7. A system for providing silent speech, the system comprising:

a silent speech controller;

a pulse output communicatively connected to the silent speech controller;

a response input communicatively connected to the silent speech controller; and

a target device communicatively connected to the silent speech controller;

wherein the silent speech controller is configured to:

output an output signal to the pulse output;

receive an impulse response associated with the output signal from the response input;

determine a vocal tract impedance profile based on the impulse response;

create a speech signal based on the vocal tract impedance profile; and

output the speech signal to the target device; and the target device is configured to:

output an audio signal based on the speech signal.

8. A method for providing silent speech, the method comprising:

at a processor communicatively connected to a data storage, outputting an output signal ;

receiving, by the processor in cooperation with the data storage, an impulse response associated with the output signal ;

determining, by the processor in cooperation with the data storage, a vocal tract impedance profile based on the impulse response;

creating, by the processor in cooperation with the data storage, a speech signal based on the vocal tract impedance profile; and

outputting, by the processor in cooperation with the data storage, the speech signal.

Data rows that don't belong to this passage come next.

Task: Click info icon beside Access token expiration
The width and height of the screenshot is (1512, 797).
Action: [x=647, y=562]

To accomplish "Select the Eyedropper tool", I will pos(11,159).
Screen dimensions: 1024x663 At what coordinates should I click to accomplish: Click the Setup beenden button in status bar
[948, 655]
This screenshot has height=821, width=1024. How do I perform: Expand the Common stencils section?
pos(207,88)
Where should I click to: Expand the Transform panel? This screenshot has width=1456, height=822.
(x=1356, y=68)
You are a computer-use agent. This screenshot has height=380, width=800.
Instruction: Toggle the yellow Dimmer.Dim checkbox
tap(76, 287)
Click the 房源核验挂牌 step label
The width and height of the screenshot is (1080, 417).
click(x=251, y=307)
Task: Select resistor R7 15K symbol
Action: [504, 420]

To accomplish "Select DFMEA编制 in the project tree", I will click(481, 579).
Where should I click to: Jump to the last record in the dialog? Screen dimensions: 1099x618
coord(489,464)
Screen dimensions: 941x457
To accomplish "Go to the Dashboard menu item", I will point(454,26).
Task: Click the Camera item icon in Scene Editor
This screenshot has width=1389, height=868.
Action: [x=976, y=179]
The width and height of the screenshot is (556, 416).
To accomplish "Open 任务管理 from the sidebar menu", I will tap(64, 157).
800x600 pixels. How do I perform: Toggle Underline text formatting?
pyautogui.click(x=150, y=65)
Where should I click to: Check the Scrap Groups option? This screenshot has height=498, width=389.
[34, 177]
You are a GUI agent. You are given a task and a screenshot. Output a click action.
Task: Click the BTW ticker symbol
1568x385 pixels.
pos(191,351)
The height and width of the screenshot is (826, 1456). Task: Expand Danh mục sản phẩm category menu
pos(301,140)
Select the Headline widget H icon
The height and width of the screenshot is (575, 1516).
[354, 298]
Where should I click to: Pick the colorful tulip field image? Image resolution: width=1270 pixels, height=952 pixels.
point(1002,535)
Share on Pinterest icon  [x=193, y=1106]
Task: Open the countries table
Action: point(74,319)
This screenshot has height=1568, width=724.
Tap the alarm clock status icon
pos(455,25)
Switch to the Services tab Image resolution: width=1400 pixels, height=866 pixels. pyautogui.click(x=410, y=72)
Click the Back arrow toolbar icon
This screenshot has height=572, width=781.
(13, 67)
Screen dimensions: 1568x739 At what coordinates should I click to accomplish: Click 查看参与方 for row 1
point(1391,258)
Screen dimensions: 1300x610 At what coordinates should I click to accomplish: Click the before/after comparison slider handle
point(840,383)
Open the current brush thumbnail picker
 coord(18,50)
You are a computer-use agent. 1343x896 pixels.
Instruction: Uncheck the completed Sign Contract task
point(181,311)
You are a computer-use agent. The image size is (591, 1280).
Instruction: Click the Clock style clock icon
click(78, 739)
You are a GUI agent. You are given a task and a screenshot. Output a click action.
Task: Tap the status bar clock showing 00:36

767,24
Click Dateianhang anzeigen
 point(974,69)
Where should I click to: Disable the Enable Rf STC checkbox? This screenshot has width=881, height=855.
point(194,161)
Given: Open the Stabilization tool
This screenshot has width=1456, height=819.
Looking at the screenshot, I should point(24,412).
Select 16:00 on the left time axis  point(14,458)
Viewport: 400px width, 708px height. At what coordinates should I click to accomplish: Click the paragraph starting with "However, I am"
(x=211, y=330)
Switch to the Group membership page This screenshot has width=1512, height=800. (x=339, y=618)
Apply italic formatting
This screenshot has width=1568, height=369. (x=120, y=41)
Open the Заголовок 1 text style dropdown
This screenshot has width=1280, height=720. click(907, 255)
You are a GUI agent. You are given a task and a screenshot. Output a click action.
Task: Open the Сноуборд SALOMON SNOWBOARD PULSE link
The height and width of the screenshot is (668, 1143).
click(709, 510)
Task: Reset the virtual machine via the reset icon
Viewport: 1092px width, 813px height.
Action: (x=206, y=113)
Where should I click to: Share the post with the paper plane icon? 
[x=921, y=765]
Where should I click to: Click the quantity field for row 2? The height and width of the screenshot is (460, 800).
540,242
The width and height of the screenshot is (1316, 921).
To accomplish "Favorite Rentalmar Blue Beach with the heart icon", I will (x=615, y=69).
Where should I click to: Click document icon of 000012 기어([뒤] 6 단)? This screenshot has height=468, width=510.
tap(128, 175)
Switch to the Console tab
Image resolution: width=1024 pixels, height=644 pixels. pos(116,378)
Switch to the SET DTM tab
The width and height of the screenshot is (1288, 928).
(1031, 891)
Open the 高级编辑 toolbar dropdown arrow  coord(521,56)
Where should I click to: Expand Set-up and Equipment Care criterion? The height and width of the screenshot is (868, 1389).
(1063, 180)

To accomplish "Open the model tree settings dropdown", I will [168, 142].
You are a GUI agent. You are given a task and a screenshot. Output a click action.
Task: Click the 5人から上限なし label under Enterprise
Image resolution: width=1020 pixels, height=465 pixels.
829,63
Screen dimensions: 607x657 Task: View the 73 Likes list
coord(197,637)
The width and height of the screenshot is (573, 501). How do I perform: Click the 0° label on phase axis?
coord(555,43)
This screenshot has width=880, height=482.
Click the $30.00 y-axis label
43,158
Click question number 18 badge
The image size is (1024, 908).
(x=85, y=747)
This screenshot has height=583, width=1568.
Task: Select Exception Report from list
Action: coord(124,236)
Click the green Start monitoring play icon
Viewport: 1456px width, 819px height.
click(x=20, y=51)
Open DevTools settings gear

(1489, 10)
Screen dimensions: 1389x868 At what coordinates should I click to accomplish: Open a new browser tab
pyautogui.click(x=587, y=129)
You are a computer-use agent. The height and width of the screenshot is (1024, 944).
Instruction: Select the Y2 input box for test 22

9. The method of claim 8, wherein the step of creating the speech signal comprises:

comparing, by the processor in cooperation with the data storage, the vocal tract impedance profile with one or more vocal tract impedance profile templates.

10. The method of claim 8, wherein the step of determining the vocal tract impedance profile comprises:

converting, by the processor in cooperation with the data storage, the reflected impulse response to the speech signal based on layer peeling.